Racial composition as of the 2020 census
| Race | Number | Percent |
|---|---|---|
| White | 4,441 | 77.3% |
| Black or African American | 95 | 1.7% |
| American Indian and Alaska Native | 266 | 4.6% |
| Asian | 110 | 1.9% |
| Native Hawaiian and Other Pacific Islander | 21 | 0.4% |
| Some other race | 100 | 1.7% |
| Two or more races | 715 | 12.4% |
| Hispanic or Latino (of any race) | 328 | 5.7% |

===2000 census===

As of the census of 2000, there were 2,952 people, 981 households, and 781 families residing in the CDP. The population density was 181.5 PD/sqmi. There were 1,084 housing units at an average density of 66.6 /sqmi. The racial makeup of the CDP was 88.3% White, 0.7% Black or African American, 4.0% Native American, 0.9% Asian, 0.1% Pacific Islander, 1.0% from other races, and 5.0% from two or more races. 2.4% of the population were Hispanic or Latino of any race.

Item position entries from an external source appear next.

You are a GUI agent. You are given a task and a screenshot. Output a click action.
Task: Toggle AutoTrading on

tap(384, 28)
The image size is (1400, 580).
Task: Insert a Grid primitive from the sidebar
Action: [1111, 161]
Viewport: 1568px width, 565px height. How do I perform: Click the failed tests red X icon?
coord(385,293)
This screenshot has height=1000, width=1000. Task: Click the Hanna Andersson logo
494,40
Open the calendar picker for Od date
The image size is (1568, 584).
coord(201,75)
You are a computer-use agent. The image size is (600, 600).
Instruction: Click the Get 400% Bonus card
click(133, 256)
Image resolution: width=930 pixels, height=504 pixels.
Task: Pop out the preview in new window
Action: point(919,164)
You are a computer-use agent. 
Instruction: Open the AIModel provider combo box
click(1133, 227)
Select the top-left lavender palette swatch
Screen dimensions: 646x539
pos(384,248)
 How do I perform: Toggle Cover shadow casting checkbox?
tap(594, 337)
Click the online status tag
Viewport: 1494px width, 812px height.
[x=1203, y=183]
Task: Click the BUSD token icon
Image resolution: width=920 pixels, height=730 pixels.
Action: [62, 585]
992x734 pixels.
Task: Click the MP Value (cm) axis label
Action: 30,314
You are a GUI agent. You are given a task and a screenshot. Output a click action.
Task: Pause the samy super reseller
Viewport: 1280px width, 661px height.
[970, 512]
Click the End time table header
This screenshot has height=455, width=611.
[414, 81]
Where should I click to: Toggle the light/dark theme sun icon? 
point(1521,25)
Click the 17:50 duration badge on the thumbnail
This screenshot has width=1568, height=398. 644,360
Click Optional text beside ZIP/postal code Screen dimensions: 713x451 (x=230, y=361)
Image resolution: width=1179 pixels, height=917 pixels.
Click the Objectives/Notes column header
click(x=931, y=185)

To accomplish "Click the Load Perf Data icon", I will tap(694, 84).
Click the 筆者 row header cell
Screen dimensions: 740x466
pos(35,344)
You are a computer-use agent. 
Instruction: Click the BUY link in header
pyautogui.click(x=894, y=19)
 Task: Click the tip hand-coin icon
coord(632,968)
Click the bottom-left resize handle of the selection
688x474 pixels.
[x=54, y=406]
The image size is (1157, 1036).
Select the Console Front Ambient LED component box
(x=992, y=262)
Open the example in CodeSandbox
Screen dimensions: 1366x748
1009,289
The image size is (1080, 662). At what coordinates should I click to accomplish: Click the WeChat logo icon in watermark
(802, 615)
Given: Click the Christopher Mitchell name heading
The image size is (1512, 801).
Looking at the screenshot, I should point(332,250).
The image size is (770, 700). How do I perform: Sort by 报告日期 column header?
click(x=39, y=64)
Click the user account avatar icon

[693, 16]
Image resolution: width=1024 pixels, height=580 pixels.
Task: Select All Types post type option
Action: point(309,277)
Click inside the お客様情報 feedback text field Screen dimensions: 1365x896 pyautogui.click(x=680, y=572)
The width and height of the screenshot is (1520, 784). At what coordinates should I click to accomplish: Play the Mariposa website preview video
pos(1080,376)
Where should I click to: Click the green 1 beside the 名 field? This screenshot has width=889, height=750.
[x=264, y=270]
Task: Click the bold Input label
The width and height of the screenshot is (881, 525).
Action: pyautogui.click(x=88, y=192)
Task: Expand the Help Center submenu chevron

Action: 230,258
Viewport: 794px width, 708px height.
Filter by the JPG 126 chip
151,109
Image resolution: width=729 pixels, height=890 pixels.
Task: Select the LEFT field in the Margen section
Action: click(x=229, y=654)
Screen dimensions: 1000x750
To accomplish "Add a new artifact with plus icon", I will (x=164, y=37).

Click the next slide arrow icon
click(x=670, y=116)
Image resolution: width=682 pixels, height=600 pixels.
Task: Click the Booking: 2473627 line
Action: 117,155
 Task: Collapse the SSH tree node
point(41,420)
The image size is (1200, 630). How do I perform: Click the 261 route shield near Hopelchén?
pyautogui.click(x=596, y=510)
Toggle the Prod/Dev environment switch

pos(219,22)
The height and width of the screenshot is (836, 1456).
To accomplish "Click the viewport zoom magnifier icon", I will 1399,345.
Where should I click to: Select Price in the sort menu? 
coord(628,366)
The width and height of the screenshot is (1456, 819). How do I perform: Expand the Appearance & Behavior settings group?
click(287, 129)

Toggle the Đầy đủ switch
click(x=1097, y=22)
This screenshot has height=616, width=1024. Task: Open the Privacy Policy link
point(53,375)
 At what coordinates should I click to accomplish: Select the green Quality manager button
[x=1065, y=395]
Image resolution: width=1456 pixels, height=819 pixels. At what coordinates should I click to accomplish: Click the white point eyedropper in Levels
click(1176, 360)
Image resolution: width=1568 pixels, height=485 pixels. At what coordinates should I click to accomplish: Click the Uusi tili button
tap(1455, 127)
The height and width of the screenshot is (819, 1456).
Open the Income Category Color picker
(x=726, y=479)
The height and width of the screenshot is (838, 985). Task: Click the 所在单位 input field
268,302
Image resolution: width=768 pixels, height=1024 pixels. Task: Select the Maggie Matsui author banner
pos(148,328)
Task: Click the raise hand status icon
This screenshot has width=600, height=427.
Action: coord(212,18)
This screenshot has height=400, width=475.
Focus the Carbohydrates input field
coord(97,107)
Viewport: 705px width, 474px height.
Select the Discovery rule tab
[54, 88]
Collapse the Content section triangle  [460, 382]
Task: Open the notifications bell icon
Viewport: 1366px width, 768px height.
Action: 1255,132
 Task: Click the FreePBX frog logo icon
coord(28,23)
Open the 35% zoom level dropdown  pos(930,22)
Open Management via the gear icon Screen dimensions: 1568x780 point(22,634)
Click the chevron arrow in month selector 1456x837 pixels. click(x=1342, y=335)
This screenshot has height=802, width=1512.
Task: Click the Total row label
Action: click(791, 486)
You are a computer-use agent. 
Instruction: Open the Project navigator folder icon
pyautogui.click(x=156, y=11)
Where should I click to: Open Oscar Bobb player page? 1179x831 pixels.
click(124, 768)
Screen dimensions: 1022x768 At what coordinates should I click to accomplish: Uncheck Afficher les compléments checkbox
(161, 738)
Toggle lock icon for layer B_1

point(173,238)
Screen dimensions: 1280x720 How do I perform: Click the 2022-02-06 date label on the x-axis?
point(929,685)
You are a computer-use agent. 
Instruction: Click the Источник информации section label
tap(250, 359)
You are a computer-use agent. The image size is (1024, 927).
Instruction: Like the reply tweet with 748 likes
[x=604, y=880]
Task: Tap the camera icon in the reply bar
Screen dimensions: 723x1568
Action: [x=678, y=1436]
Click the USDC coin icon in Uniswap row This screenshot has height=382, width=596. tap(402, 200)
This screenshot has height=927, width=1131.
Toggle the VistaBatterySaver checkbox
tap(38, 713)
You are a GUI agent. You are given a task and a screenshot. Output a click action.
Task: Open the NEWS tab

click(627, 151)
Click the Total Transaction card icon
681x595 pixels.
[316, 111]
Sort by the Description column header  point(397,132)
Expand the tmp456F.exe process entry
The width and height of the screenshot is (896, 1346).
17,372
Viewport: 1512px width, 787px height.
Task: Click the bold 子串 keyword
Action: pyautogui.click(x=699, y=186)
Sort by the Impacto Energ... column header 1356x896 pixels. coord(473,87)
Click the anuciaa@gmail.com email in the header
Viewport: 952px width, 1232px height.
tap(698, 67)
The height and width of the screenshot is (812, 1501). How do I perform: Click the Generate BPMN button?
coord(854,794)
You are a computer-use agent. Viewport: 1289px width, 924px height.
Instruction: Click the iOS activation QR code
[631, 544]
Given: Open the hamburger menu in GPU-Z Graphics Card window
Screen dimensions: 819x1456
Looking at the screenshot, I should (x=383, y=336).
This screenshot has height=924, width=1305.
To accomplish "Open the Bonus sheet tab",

There were 981 households, out of which 49.6% had children under the age of 18 living with them, 66.8% were married couples living together, 7.8% had a female householder with no husband present, and 20.3% were non-families. 15.8% of all households were made up of individuals, and 2.7% had someone living alone who was 65 years of age or older. The average household size was 3.01 and the average family size was 3.36.

In the CDP, the population was spread out, with 34.5% under the age of 18, 6.2% from 18 to 24, 31.6% from 25 to 44, 22.6% from 45 to 64, and 5.1% who were 65 years of age or older. The median age was 33 years. For every 100 females, there were 100.0 males. For every 100 females age 18 and over, there were 101.8 males.

The median income for a household in the CDP was $60,385, and the median income for a family was $65,990. Males had a median income of $51,250 versus $37,135 for females. The per capita income for the CDP was $24,548. About 5.2% of families and 7.2% of the population were below the poverty line, including 12.3% of those under age 18 and 4.0% of those age 65 or over.